Finally—and most fundamentally—even should the difficulties above one day be overcome by technological breakthrough, AI's capacity for extrapolation would still face an epistemological constraint that is ineradicable and independent of any technical assumption. The early work of Ludwig Wittgenstein famously declared that the limits of language are the limits of the world^[8]. If this proposition holds, then AI, confined as it is to the symbolic world of text, necessarily faces an insurmountable cognitive ceiling. In Philosophical Investigations^[9], the later Wittgenstein pressed further into the source of this boundary: the meaning of language lies not in its logical mapping onto the world, but in the "form of life"(Lebensform) within which it is embedded. Meaning is use, and use is sustained by an entire fabric of embodied, social practice. If one accepts this insight, its delimitation of AI's capability becomes all the more decisive—especially for the discipline of design, for it implies that the experience of everyday life, design included, is ultimately irreducible to any reductionist account. A language model can learn every correct usage of terms such as "sense of scale, " "genius loci, " and "spatial sequence, " and may even deploy these terms with apparent precision in the right context. Yet AI has no body. It has never walked along a mountain trail, struggled through dense forest, and emerged onto an open ridge. Design is fundamentally a practice grounded in bodily experience and the experience of place: the sensation of earth and gravel underfoot, the angle of sunlight filtering through a canopy, the coolness of wind funneling up from a valley, the shifting rhythm of exertion during a long ascent, and the sense of release upon arrival. These experiences correspond precisely to what Wittgenstein described as a "form of life"—the largely inexpressible ground that sustains the meaning of design language. In any reasonable sense, this also belongs to the realm of extrapolation, lying well beyond the reach of mere "computation."

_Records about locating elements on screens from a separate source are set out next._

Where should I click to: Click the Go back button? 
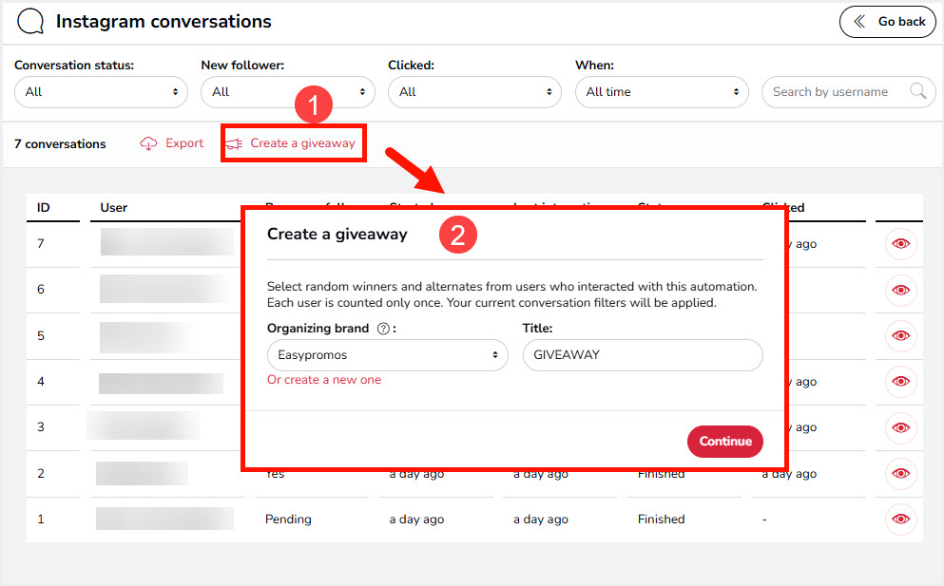coord(888,22)
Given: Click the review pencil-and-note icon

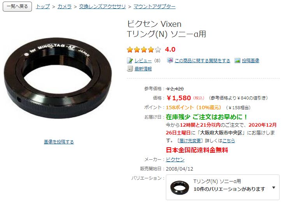Looking at the screenshot, I should (x=130, y=60).
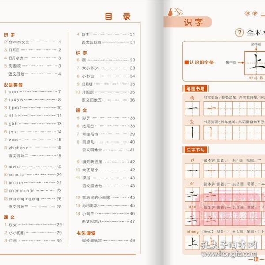Click the red seal stamp watermark
265x265 pixels.
pos(230,207)
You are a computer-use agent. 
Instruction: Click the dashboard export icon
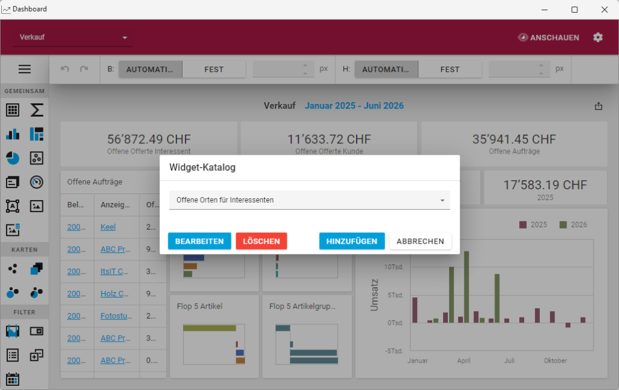pyautogui.click(x=598, y=106)
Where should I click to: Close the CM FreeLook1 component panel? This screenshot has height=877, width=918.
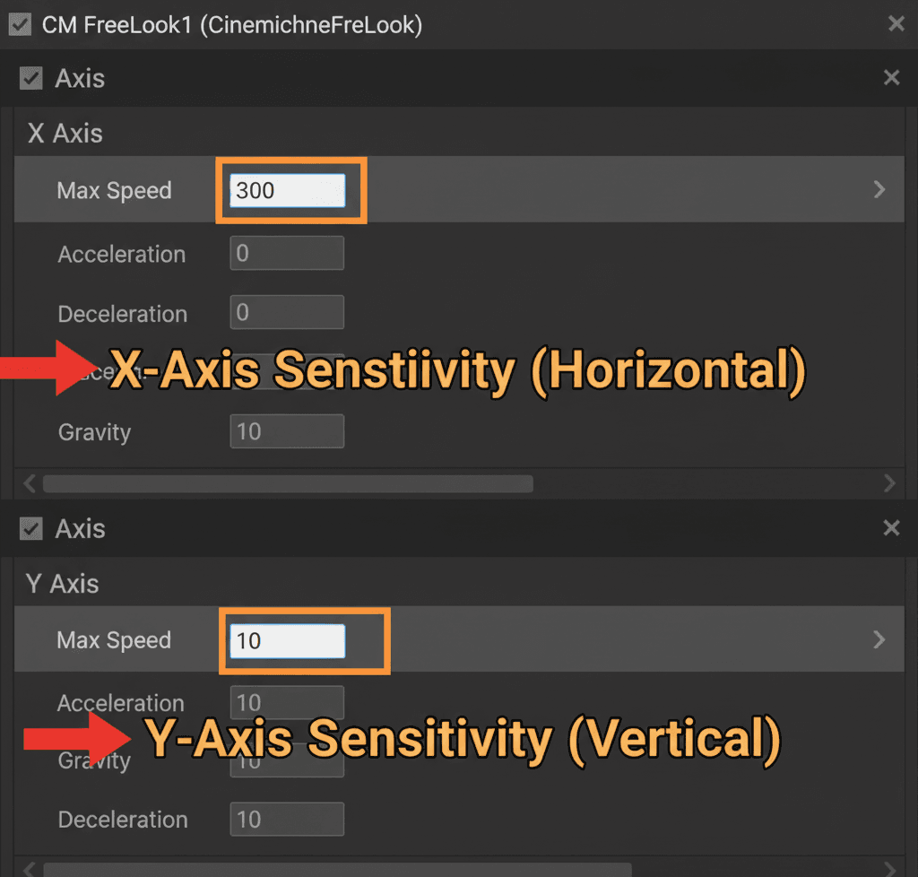pyautogui.click(x=896, y=24)
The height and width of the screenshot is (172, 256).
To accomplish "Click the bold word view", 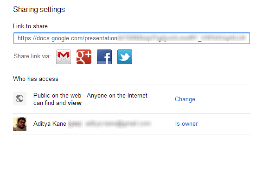I will point(75,103).
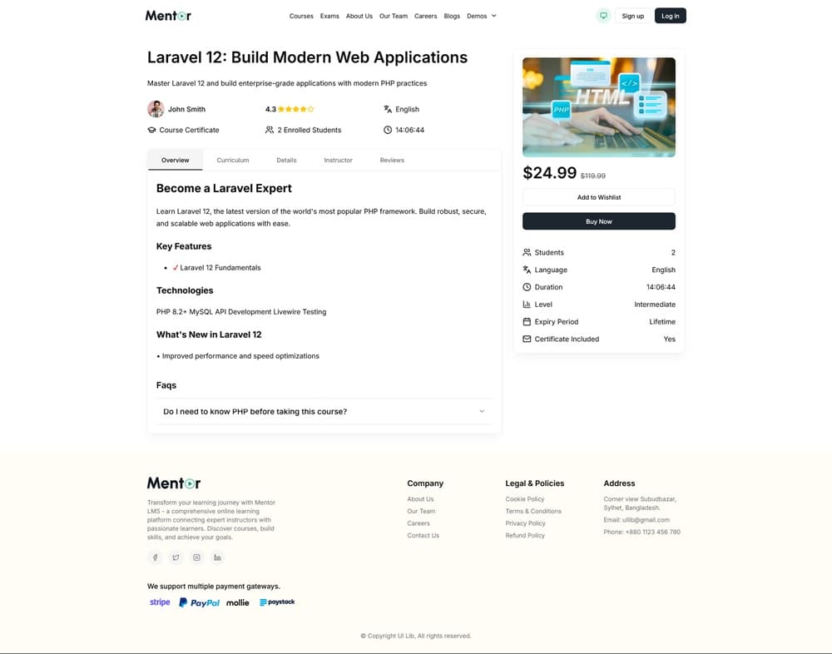Viewport: 832px width, 654px height.
Task: Click John Smith's instructor avatar
Action: coord(156,109)

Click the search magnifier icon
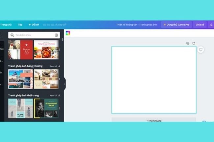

We should not, of course, claim that AI will never achieve embodied understanding. Under the current paradigm, however, this limitation appears structural rather than accidental. Infants offer a telling illustration: although incapable of speech, they plainly possess intelligence—an intelligence grounded in the body, perception, lived experience, and interaction, and one that precedes language. Designers, perhaps, will recognize this observation readily. The beginner's mind, or what Chinese thought describes as the "heart of the newborn, " remains among the most valuable qualities in design and design research alike.

If the foregoing argument is accepted, then rather than fretting over replacement by AI, it may be more constructive to ask what role human beings should assume within a new division of intellectual labor. A pragmatic principle suggests itself: delegate interpolative tasks to AI while concentrating human effort on the extrapolative frontier.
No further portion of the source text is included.